Gold prices are edging higher early Friday as traders return from yesterday’s U.S. bank holiday. Volume remains below average with some of the major players continuing in holiday mode. The price range is tight also, but there is some underpinning related to worries about whether the United States and China will seal a trade deal after President Donald Trump signed a legislation supporting Hong Kong protesters.
At 01:29 GMT, February Comex gold is trading $1463.00, up $0.90 or +0.05%.
Trump Signs Legislation Supporting Hong Kong Protesters
President Trump on Wednesday signed two bills into law that require the State Department to certify, at least annually, that Hong Kong retains enough autonomy to justify favorable U.S. trading terms.
In a statement released by the White House, Trump said, “I signed these bills out of respect for President Xi, China, and the people of Hong Kong. They are being enacted in the hope that Leaders and Representatives of China and Hong Kong will be able to amicably settle their differences leading to long term peace and prosperity for all.”
China Condemns U.S. Legislation
Beijing condemned the move and said it would take “firm counter measures.”
China’s Ministry of Foreign Affairs said Thursday the U.S. has “sinister intentions” and its “plot” is doomed to fail,” after President Donald Trump signed two bills supporting Hong Kong protesters into law.
State media also published a statement from the Hong Kong liaison office, emphasizing its commitment to defending its “one country, two systems” policy.
“We are officially telling the U.S. and the handful of opposition politicians in Hong Kong who follow America’s lead to not underestimate our determination to protect Hong Kong’s prosperity and stability, don’t underestimate our belief to protect the ‘one country, two systems policy’ and don’t underestimate our capabilities and strategies in protecting our country’s sovereignty, safety, growth and rights,” the office said, according to a CNBC translation of an online-Chinese language statement.
“This so-called bill will only make the Chinese people, including our compatriots in Hong Kong, further understand the sinister intentions and hegemonic nature of the United States. It will only make the Chinese people more united and make the American plot doomed to fail,” China’s foreign ministry said in an online Chinese-language statement Thursday, according to a CNBC translation.
Gold is inching higher, Treasury yields are dipping and the Japanese Yen is up slightly. These are early signs that Friday’s session could feature a “risk-off” trade.

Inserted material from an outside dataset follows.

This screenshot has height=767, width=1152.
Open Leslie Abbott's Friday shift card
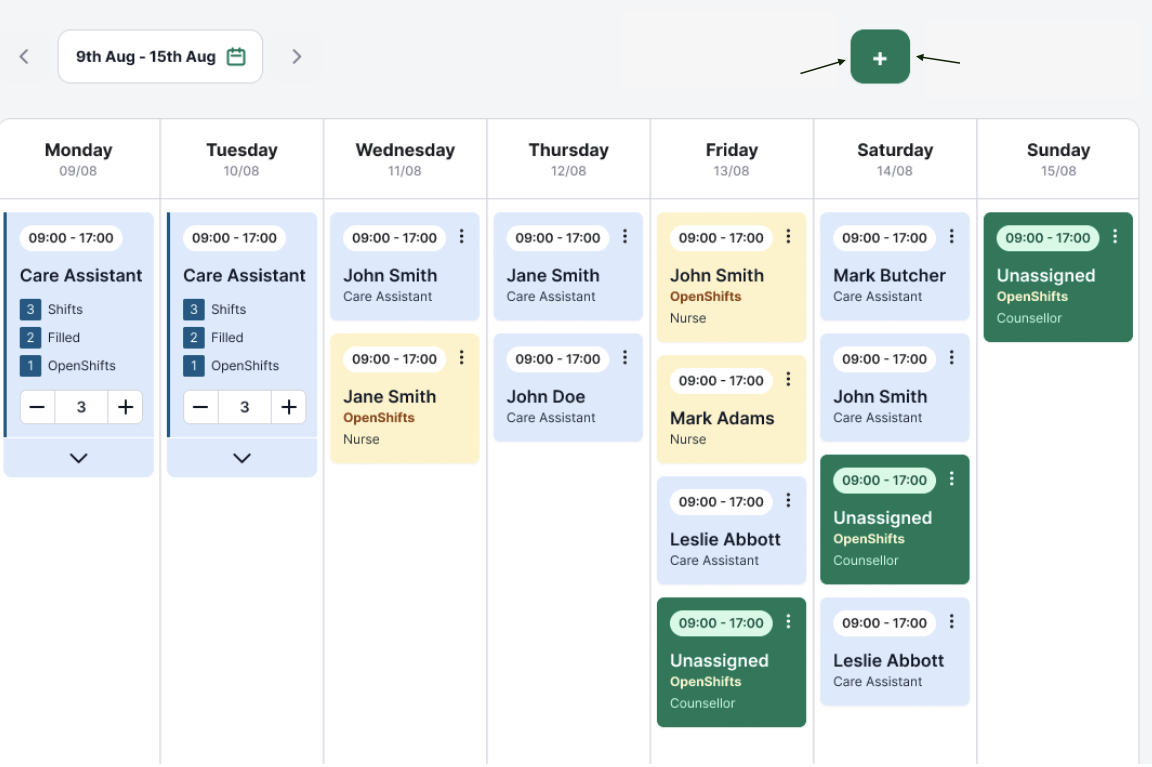725,540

Trump’s signing of the Hong Kong bill is raising doubts that there will be any trade deal, even the so-called “Phase One.” The rise to record highs in the stock market suggests investors are counting on a deal before the end of the year. If stocks begin to retreat from their record levels and investors start to move money into the safe-haven Treasurys and Japanese Yen then gold prices are likely to be supported.